## To do:
From the transcript below, extract the passage that runs from "And just today, we" up to and including "he perjured himself.", copying it word for word.

## Document:
____

That's the worst that you could find.
That's how he styles what happened to him, Phil.
That's, you know, that they found out I was in a relationship and got a divorce.
Well, look, when you're in a hole, the first thing you have to do is stop digging.
And I wonder if the judges on the Court of Appeals were watching this news this week because that was just a couple of days ago, right?
And just today, we get the news that, of course, the disqualification issue is going to be before the Court of Appeals.
His testimony, as I recall it, his and hers, by the way, from the disqualification hearing, was that they were no longer a romantic item before the Trump indictment, which I think was the first week of August of 2023.
In that interview, he said that they ended their relationship towards the end of 2023.
Well, which one was it?
Okay.
Were you telling the truth on ABC or were you telling the truth under oath in court?
Or maybe neither one.
We just don't know because you can't square what he's saying to ABC with what was said in court.
So it's just another example.
And Phil, we know he perjured himself.
We know he perjured.
I'm, Nathan Wade, you can come sue me.
You lied under oath in your divorce proceedings.

____

## Data entries:
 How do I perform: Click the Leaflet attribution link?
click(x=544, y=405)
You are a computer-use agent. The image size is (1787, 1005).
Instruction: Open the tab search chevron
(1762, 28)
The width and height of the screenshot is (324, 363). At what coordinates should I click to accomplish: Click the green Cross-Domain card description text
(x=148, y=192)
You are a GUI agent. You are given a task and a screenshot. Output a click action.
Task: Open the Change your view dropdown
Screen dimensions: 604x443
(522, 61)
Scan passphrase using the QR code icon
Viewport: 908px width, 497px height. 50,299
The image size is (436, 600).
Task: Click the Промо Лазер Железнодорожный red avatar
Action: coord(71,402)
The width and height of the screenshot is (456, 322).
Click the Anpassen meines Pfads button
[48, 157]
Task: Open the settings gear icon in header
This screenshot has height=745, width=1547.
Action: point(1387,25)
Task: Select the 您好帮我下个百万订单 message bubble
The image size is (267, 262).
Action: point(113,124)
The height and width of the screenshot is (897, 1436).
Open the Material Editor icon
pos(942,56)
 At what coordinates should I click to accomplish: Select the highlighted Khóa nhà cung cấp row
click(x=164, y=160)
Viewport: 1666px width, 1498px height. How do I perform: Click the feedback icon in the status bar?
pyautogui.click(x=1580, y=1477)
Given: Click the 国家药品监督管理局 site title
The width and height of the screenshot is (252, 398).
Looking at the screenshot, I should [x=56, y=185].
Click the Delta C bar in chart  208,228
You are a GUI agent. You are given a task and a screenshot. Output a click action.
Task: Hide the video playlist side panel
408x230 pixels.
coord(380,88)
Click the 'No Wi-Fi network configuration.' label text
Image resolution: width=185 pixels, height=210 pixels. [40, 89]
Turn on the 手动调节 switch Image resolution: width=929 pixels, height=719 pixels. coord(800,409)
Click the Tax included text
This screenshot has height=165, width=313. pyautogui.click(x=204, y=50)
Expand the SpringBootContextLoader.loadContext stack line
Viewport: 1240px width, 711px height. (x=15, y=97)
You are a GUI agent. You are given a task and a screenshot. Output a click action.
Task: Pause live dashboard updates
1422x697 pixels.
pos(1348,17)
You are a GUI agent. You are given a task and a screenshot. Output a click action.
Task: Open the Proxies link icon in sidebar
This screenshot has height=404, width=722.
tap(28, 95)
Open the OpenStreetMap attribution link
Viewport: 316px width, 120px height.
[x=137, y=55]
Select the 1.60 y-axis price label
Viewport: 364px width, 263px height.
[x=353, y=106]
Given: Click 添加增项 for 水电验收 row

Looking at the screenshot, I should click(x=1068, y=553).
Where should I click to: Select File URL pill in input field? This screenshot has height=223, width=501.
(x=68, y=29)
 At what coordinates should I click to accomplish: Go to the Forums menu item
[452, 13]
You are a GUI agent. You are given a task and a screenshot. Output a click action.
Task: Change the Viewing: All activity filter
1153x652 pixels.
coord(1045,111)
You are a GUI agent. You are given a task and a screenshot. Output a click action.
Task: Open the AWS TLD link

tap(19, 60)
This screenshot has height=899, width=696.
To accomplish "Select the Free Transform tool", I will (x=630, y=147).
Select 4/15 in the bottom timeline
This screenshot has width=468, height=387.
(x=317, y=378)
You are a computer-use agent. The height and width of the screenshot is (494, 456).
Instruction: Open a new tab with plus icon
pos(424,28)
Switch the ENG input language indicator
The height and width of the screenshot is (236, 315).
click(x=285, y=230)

____

## Result of this exercise:
And just today, we get the news that, of course, the disqualification issue is going to be before the Court of Appeals.
His testimony, as I recall it, his and hers, by the way, from the disqualification hearing, was that they were no longer a romantic item before the Trump indictment, which I think was the first week of August of 2023.
In that interview, he said that they ended their relationship towards the end of 2023.
Well, which one was it?
Okay.
Were you telling the truth on ABC or were you telling the truth under oath in court?
Or maybe neither one.
We just don't know because you can't square what he's saying to ABC with what was said in court.
So it's just another example.
And Phil, we know he perjured himself.